Bentley Touring Car (1930), a diecast model, chasing a generic 3 Wheeler Cyclecar from 1st Corps (resin kit with metal bits). I’ll probably add more weapons to these or improvised armor, as both have hard points to spare. The Bentley is a BRUMM Diecast vehicle, easy to find on auction sites.

In addition, I highly recommend 1stCorps in the UK for period armor vehicles (if you want to build the largest vehicles in the game), they also have a section for pulp style vehicles (not many) with a lot of style. I picked up a generic 3 wheeler Cycle Car and put a dual Vickers on it, along with a gunner that is armed with a side arm. In addition, I picked up a WWI era dispatch motorcyle with a Maxim machine gun installed, and added some civilian touches.

WWI era BEF Dispatch motorcycle from 1stCorps.  I added a passenger figure Sloppy Jalopy, and painted the driver and gunner in a non specific “uniform”

Of course, you can also get miniatures from Eureka Australia or USA, under their small (but hopefully growing) Mad Maximillian line. The twist is you can always use the same kits to make more than one radically different vehicle. I’ve only touched the surface of customization, I want to build a flame thrower car next. The real difficulty is obtaining vehicle weapons (which I found from a number of sources) and especially drivers. The scaling between Eureka and 1stCorp isn’t a perfect match by a long shot, but when the drivers are sitting down, it’s hardly noticable. Stan Johansen (of Road Warrior 20mm fame, I’ve mentioned him on here before), also makes some 28mm driver and gunner figures– pretty rudimentary but it does the job nicely– and a paintjob hides a lot of things. He also has a ton of add on hand weapons like ATRs, shotguns and the like, so their figures are customizable, more so than Eureka or 1stCorps. In addition to THAT, Sloppy Jalopy has some very spirited and thematic looking drivers and passengers (the Tommy gunner on the back of the Motorcycle is one). You need to check those out!

Another look at 1st Corps three wheeler touring car, decked out for mayhem. I may add some more armor.
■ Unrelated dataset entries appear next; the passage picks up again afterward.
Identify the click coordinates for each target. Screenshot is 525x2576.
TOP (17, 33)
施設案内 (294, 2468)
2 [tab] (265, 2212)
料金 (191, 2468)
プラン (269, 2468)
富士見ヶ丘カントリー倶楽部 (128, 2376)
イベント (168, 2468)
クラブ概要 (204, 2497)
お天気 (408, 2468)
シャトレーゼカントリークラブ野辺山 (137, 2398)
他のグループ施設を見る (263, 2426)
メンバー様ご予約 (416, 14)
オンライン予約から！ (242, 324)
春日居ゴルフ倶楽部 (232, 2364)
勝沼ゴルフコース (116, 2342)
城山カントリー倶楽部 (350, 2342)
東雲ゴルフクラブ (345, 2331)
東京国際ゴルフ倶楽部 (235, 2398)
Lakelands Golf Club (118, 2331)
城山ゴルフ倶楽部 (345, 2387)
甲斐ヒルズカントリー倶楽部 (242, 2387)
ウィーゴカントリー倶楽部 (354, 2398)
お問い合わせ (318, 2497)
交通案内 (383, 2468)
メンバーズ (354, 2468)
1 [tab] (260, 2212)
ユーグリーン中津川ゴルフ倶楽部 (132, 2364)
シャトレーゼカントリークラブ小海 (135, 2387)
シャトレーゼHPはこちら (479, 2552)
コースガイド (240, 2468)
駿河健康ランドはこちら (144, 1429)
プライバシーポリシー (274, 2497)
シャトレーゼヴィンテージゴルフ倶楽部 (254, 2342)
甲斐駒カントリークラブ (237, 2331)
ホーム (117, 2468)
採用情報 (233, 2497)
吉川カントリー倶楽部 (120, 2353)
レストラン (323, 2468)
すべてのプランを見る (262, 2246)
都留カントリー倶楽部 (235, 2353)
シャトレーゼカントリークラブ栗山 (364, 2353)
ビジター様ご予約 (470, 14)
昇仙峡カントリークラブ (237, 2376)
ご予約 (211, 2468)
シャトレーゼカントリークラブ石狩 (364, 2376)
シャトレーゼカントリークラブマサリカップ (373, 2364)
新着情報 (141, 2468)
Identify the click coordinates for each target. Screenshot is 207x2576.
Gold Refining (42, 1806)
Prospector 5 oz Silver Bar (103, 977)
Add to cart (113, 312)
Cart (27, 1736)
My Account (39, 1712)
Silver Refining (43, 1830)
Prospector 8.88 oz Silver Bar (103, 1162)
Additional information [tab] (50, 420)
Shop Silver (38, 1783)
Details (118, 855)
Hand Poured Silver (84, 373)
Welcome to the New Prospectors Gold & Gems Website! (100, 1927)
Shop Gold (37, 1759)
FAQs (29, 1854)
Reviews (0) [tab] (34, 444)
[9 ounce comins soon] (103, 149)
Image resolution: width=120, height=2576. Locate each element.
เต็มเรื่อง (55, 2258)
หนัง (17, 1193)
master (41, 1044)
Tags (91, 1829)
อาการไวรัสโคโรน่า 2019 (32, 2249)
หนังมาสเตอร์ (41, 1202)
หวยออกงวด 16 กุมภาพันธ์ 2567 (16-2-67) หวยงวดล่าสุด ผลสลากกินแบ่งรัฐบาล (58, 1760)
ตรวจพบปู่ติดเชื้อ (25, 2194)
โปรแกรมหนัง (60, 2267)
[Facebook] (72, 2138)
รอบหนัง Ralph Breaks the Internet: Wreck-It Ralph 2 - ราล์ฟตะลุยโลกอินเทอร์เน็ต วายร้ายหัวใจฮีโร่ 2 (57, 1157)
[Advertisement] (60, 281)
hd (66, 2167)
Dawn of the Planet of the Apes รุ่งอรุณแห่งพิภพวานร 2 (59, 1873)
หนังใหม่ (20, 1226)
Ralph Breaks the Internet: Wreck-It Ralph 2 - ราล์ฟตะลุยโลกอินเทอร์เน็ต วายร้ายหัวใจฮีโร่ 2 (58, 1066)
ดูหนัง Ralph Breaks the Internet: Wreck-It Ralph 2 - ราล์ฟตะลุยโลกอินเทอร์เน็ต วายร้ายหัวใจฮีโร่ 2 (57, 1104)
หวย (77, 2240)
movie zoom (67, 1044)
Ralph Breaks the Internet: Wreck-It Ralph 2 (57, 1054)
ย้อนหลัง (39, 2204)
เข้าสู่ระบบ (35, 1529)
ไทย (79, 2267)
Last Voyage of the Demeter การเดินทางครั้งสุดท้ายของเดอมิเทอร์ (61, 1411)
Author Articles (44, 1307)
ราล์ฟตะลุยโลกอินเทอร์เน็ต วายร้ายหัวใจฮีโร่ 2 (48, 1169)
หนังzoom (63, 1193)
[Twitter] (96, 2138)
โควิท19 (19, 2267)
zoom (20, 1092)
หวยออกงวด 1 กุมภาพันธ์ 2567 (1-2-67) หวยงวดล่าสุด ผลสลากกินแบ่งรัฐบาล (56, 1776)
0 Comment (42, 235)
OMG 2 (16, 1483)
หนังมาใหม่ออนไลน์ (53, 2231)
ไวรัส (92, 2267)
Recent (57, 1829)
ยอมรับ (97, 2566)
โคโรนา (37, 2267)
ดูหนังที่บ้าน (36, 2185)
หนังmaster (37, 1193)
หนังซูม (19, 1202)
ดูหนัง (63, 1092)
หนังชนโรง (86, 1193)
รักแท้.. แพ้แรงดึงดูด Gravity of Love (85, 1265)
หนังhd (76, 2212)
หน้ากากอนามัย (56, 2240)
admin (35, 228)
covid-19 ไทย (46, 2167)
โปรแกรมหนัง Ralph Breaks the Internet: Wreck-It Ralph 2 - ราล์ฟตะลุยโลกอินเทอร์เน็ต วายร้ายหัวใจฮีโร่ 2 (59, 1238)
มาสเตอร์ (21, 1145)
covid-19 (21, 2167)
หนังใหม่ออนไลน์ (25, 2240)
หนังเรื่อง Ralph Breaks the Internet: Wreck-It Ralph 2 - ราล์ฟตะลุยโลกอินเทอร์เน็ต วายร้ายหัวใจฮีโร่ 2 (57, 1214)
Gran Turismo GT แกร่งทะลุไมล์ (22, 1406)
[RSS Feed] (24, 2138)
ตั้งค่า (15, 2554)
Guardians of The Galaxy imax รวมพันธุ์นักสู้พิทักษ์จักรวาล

I don’t see terrain being a big obstacle. This game plays well on a 4 x 6 and even smaller space– I don’t recommend having more than 10 players due to the scale. Ground scale isn’t specified anywhere, but the models are large, and I forsee problems with table geometry. So maybe some craters, maybe some rubbled buildings.. a dirt road, some hills, dead trees, barbed wire.. I have all those already!

In conclusion

As I’ve alluded to, this has been a fun project to work on, especially the part about customizing and creating vehicles out of kits and diecast. I haven’t tested it yet but I plan to as soon as I move back in to my house. The vehicles were variably priced (the resin kits actually more expensive than the diecasts I found on Ebay, but more militant looking).  The rules are very straight forward and almost expendable, really.  You could play this with a game of your choice as long as you track the basic elements of road combat games– speed, shooting, protection, damage.. etc.  My only disappointment (and it is very minor) is that the period fluff is almost absent.  There is a long wheedling narrative at the front of the document but it isn’t a very conclusive or convincing depiction of the setting (can’t help kvetching, this is a favorite historical period of mine).  Other than that, I would recommend it highly.

STUFF:

Slideshow of all my conversions and kit vehicles built so far on flickr

Some Youtube “Project Videos”

From the rulebook, Mana Press. A collection of the Eureka Miniatures custom cars— except white lightning (second from bottom), which doesn’t seem to be a kit you can buy.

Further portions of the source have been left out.